Chocolate-covered Clementines: a winter treat that requires very little. Peel some Clementines and divide them into sections. In a double boiler (or a mixing bowl atop a saucepan of water, or a microwave), slowly melt the chocolate of your preference. I like bittersweet, and have used chocolate bars, chips, and baking squares. Once the chocolate is liquified, you can stir in a bit of cinnamon if you like. Then, dip each Clementine section into the melted chocolate, leaving the end you’re holding uncovered. Place the sections on wax or parchment paper to harden.

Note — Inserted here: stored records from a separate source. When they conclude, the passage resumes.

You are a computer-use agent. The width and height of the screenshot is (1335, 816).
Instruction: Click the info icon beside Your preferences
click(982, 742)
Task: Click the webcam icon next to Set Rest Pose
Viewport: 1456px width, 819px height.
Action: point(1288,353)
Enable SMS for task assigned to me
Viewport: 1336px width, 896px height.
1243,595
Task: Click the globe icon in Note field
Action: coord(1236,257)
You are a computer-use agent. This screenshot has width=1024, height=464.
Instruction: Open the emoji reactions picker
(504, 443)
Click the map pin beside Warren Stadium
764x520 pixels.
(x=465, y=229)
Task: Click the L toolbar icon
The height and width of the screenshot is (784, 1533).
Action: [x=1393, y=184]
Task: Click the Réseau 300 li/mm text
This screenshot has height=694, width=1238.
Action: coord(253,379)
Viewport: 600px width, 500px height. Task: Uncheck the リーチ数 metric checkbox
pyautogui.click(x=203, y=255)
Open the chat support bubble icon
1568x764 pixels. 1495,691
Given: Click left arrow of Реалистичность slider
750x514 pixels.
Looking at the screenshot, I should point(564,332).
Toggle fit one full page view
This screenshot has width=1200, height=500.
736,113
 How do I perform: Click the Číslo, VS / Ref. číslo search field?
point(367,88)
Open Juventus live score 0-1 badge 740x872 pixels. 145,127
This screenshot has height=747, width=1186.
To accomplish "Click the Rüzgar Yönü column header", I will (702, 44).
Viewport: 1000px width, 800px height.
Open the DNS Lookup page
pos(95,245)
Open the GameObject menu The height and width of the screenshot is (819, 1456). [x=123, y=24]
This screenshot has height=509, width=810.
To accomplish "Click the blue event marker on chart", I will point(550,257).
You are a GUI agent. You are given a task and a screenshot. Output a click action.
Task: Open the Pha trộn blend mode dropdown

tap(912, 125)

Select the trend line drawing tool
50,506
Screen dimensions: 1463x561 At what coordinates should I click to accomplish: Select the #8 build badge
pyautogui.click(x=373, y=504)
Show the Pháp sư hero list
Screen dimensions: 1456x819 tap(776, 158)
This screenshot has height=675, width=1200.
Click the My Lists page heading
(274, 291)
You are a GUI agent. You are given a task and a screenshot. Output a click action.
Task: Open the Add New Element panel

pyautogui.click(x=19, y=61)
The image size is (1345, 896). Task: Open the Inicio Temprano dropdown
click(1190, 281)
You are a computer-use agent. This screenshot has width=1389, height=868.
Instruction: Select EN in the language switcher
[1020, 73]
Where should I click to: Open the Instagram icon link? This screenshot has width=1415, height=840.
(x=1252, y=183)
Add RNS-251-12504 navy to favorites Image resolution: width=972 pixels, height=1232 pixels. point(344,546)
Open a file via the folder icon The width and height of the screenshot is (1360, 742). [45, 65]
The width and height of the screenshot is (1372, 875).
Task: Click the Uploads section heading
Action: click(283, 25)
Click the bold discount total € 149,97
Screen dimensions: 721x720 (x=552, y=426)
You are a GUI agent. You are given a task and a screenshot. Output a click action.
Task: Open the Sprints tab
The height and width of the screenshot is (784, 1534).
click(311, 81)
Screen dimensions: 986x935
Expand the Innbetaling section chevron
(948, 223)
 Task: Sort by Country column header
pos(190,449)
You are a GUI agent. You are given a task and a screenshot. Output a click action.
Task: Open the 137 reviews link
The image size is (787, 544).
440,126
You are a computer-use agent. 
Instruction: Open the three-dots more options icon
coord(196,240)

Serve at room temperature—ideally with a Manhattan.
No Sleep: NYC Nightlife Flyers 1988 to 1999. DJ Stretch Armstrong and hip-hop historian Evan Auerbach compiled hundreds of party flyers from the personal collections of New York’s DJs, club kids, promoters, producers, and artists, along with remembrances, for this new hardcover book.
New Yorkers, design junkies, hip-hop heads, and recovered ravers will appreciate what Mark Ronson called the “beauty in the economy of the design” displayed by each flyer. “There’s so much to say in so little space,” he wrote. “Yet you could blow it up poster size and it’d look amazing on a gallery wall.” Plus, they memorialize a time when the downtown club scene was vibrant and diverse—and sometimes you had to call an answering machine to get the address of the party.
As if you need another reason (or 47). New York Magazine’s annual “Reasons to Love New York” issue is out, and it features a wonderful photo and video portfolio of 44 immigrant New Yorkers from places including Sudan, Syria, Russia, Mexico, and China, and ranging in age from six months to 91 years old, along with their stories.
“We may have a fabled reputation for crossed-arm toughness,” writes Adam Sternbergh. “But in reality, New York is the city whose arms have always been open the widest.”
Table for one. For me, one of the joys of dining alone in a city restaurant or bar is that you’re never really alone. Since 1993, Ichiran, one of Japan’s most popular ramen chains, has aimed to change that with isolated “flavor concentration” booths where diners can focus on their food, rather than waitstaff or other people.
Quartz video reporter Siyi Chen visited Ichiran’s new location in Bushwick, Brooklyn—its first outside Asia—where Ichiran’s marketing director explained the chain’s “zero interaction” goals for customers.
New Yorkers don’t seem to entirely get it. One waitress told Siyi that diners still try to converse with her through the booth’s curtain. Ichiran has adapted with an open dining area, and by making the walls between booths movable, so chatty Brooklynites can socialize if they want to.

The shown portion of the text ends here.